The Piscina, and the Sedilia on the south wall, were restored in the 1871-2 alterations. When the Chancel was removed eastwards sixteen years later, a great architectural blunder was made in not including the three Sedilia in the Sanctuary. No doubt the size of the Sanctuary was reduced to a minimum to provide for the accommodation of a large choir, but we are surprised that any architect of standing should have allowed this consideration to have influenced him in preparing his design.

The Tablet in the Sanctuary erected to the memory of Richard Byron, the 2nd Lord, who died 1679.
The Tablet in the Sanctuary erected to the memory of Richard Byron, the 2nd Lord, who died 1679.

The Marble Tablet on the north wall of the Sanctuary, erected to the memory of Richard Byron (1605-1679), the 2nd Lord, bears the following inscription:—

"Beneath in a vault is interred the body of Richard, Lord Byron, who, with the rest of his family, being seven brothers, faithfully served King Charles the First in the Civil War, who suffered much for their loyalty, and lost all their present fortunes. Yet it pleased God so to bless the honest endeavours of the said Richard, Lord Byron, that he repurchased part of their ancient inheritance, which he left to his posterity with a laudable memory of his great piety and charity. He departed this life on the 11th day of October, An. Dom. 1679, in the 74th year of his age. In the same vault is interred ye Lady Elizabeth, his first wife, daughter of George Russell, Esq., by whom he had ten children, and ye Lady Elizabeth, his second wife, daughter to Sir George Booth, Knight and Baronet, who appoynted this monument to be erected to the memory of her dear husband, and for her great piety and goodness acquired a name better than yt of Sones and daughters."

The Byron Medallion, given to the Church by Sir J. G. Tollemache Sinclair.
The Byron Medallion, given to the Church by Sir J. G. Tollemache Sinclair.

The Tablet in the Chancel erected to the memory of Augusta Ada, the daughter of the Poet.
The Tablet in the Chancel erected to the memory of Augusta Ada, the daughter of the Poet.

There is a Medallion and Tablet erected to the memory of the Poet on the south wall of the Chancel.
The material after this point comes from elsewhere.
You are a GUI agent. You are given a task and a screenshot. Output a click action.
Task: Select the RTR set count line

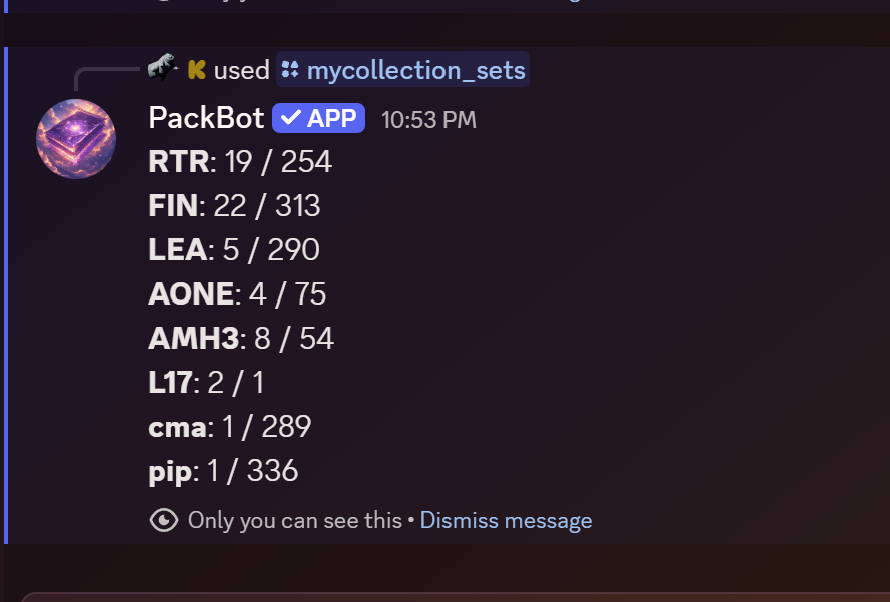[240, 162]
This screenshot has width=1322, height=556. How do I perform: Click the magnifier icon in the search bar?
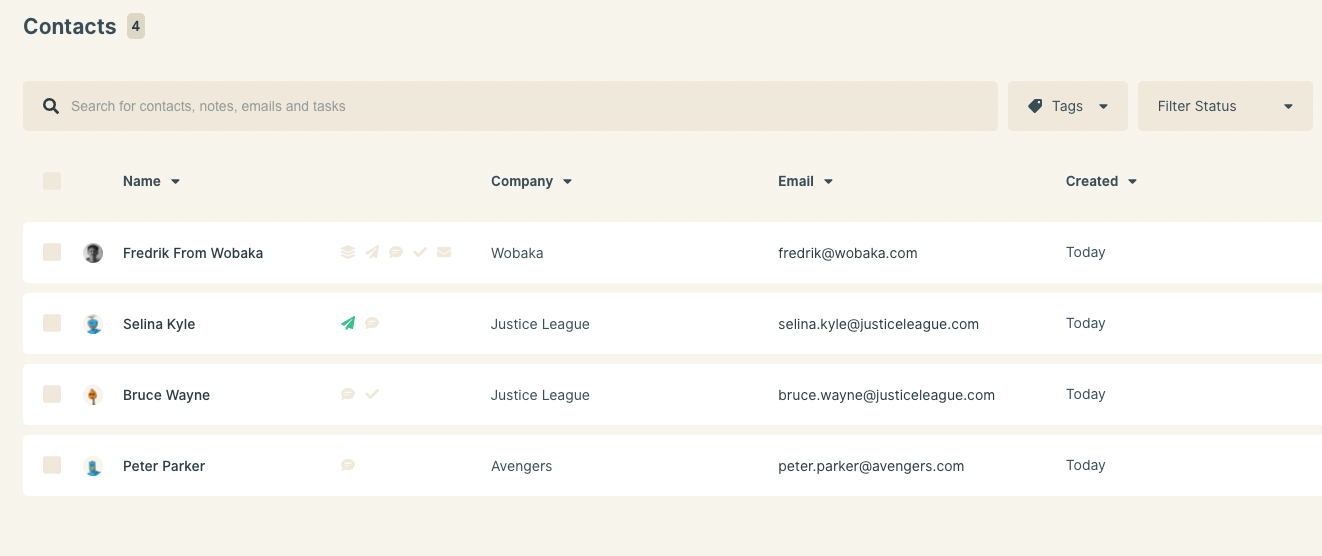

The Tablet, the inscription on which can be read in the illustration, was placed in the Church soon after Byron's burial by his half-sister, Augusta Mary Leigh. The Medallion was the gift of Sir J. G. Tollemache Sinclair.

There is another Tablet on the same wall bearing the following inscription:—

In the  Byron  Vault below lie the remains of
Augusta Ada,
only daughter of George Gordon Noel, 6th Lord  Byron,
and wife of
William, Karl of Lovelace,
Born 10th Dec. 1815,
Died, 27th Nov. 1852.

Below this Tablet is a Memorial erected by the Parishioners to Emmeline Ball, who for many years devoted her life to faithful service in the cause of God and His Church.

In 1881 a Slab was placed in the Chancel floor over Lord Byron's coffin. The marble, of a kind known as "Rosso Antico" (used extensively by the ancient Egyptians, and later by the Romans), was the gift of the King of Greece. The Slab bears the inscription in brass lettering;—

"Byron, born January 22, 1788: died April 19, 1821"

The inscription is surrounded by a beautiful brass wreath, the design of Mr. Belt.

The two brasses in the Chancel perpetuate the memory of Rev. J. E. Phillips, who for 25 years was Vicar of the Parish, and his son, John Lancelot Phillips, who died in Ceylon in 1902.